In the Sunday NY Times, the newspaper related the story of a personal injury attorney who pocketed the case winnings from his clients totaling over $5 million dollars. One memorable quote came from one of his former client, “…never imagined I could be so taken advantage of.” Another used the word, “betrayal”. His clients believed that the lawyer had a fiduciary duty to deliver their legal winnings in a timely and effective manner. Instead he betrayed them.
How this real life incident relates to startups comes from how startups handle their relationships or pitches to potential investors? – how to build or establish credibility. In a recent phone conference, the lead speaker introduced his friend, stating knowing him for several years. His mistake: he called him by another name, obviously not his. The other parties to the conference call would be wondering whether this person really knew this person that well and was simply passing him off to them. (In this case, one can attribute that mistake since the speaker’s age was over 84 years.)

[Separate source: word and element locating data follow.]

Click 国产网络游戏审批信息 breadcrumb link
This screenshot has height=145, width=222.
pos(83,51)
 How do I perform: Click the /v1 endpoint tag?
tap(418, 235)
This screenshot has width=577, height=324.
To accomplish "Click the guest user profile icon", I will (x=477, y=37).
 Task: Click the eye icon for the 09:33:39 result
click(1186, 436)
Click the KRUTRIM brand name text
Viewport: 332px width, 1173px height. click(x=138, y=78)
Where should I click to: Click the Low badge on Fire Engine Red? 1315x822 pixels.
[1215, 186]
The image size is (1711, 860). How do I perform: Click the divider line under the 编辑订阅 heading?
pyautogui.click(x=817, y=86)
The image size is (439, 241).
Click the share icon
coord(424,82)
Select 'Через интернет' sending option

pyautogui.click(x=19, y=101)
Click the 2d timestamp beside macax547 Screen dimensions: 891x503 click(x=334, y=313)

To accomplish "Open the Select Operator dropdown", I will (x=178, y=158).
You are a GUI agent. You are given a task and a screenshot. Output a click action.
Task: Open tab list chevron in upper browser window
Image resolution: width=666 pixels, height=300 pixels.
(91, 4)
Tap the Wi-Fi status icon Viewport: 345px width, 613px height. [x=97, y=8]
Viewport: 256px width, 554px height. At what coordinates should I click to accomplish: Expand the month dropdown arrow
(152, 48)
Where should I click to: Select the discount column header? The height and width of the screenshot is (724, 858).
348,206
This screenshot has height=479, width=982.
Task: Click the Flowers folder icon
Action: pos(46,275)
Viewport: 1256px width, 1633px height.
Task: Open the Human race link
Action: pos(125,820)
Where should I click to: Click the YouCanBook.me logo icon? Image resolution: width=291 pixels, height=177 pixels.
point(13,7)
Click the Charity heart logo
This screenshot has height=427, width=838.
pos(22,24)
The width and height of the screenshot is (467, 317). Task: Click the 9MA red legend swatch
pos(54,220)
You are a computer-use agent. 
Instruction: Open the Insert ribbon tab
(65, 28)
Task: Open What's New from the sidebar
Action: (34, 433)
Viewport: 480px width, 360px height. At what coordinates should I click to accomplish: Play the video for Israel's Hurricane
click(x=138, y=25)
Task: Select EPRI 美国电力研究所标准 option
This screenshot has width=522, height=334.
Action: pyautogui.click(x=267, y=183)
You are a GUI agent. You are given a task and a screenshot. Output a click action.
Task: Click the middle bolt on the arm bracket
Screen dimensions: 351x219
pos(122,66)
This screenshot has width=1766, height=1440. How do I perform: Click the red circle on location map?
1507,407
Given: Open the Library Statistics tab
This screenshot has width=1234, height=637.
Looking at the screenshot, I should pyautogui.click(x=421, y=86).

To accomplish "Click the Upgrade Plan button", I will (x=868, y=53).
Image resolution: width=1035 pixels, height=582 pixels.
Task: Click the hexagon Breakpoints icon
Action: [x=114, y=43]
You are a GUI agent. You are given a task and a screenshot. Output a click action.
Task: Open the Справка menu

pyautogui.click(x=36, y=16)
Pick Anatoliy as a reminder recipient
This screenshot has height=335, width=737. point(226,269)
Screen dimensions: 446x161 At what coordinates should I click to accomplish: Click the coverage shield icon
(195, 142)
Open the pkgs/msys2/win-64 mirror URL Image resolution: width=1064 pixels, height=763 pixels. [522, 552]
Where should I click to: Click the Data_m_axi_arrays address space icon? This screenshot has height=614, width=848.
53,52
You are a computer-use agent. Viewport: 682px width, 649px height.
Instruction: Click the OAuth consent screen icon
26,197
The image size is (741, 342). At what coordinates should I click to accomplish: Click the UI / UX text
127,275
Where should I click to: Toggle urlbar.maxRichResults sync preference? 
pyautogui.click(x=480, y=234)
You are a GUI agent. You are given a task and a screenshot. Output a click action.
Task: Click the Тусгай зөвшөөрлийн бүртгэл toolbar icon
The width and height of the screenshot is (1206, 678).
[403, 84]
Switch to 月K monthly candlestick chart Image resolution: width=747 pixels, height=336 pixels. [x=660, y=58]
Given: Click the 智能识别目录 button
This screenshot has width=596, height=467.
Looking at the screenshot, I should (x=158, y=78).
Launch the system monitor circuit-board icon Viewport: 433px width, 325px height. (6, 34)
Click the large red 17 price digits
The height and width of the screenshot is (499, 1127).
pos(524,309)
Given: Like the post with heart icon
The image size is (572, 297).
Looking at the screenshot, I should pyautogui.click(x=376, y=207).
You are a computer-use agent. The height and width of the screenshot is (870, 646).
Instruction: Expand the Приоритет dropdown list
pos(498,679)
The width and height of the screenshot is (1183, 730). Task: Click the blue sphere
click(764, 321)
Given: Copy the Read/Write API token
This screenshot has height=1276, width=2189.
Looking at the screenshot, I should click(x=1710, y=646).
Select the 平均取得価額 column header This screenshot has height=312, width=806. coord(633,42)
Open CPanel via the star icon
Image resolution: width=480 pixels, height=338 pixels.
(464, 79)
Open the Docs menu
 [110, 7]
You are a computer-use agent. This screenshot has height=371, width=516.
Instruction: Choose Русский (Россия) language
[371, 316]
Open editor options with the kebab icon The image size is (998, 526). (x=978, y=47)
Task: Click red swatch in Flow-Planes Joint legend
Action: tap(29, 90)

In another real life scenario, a Shark Tank company was undergoing a follow-up after the initial investment of $1 million. When the startup CEO was asked what were his annual earnings so far, he stated $4.2 mill. The investor then says that number was far short of the predicted $10 million. Then the CEO added that he has changed his product line, as of yet to be marketed. Then the investor asks what is your valuation? The answer was $50 million, but the investor commented that is “on paper”. Why did the investor reply with that? Already, the startup CEO is undergoing greater scrutiny. His credibility is being questioned.
On Wall Street, there is a saying, “under promise, over deliver,” when a company presents future revenues through its public relations. Analysts have long term memory. If a company severely overestimates its earnings per share, its stock value will drop. And, if this is the second instance of the same type of projections, the credibility of the management team is questioned, maybe irreparably so.
That Shark tank company was given a severe reprimand already. Had the revenues been only a few percent off, the negative results would not have been so harsh. But the variance exceeded minus 60%, in an environment where investors expect 10X or more growth. The investors expected the leadership to deliver and it did not. But can that be repaired? Yes, and only if whatever is delivered in a year’s time exceeds any expectations.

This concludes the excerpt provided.